Grond van de verkiezing?
Dit artikel sluit nauw aan bij het voorgaande artikel 9. We leven in een tijd, waarin vaak gevraagd wordt naar het waarom van dingen die we horen en meemaken. De waaromvragen zijn vele en de antwoorden daarop wellicht nog meerder. We kunnen dit in het kort verklaren als we denken aan het gegeven dat de mens alles wil bevatten en ook over alles wil heersen. Het als God willen zijn, is dan daarbij de diepste oorzaak. Dat er ook zaken voor ons verborgen zijn en blijven, prikkelt onze wijsheid en roept ook vaak weerstand op.

····················

◆ **KORTE OPDRACHT 1**:
Wat noemt het stuk over de grond van de verkiezing de diepste oorzaak?
Deze gegevens hebben niets met de tekst te maken.

Aanwijsgegevens voor tekst en elementen
····················

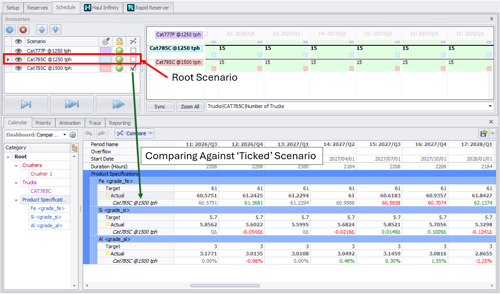Click the category tree layout icon
This screenshot has width=500, height=294.
(75, 148)
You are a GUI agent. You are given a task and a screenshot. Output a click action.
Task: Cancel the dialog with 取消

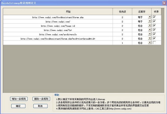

····················

◆ **KORTE OPDRACHT 2**:
Schrijf de gegevens hierboven regel voor regel precies over, zonder de plaatjes.

◆ **JUISTE ANTWOORD 1**:
Het als God willen zijn.

◆ **JUISTE ANTWOORD 2**:
Click the category tree layout icon
This screenshot has width=500, height=294.
(75, 148)
You are a GUI agent. You are given a task and a screenshot. Output a click action.
Task: Cancel the dialog with 取消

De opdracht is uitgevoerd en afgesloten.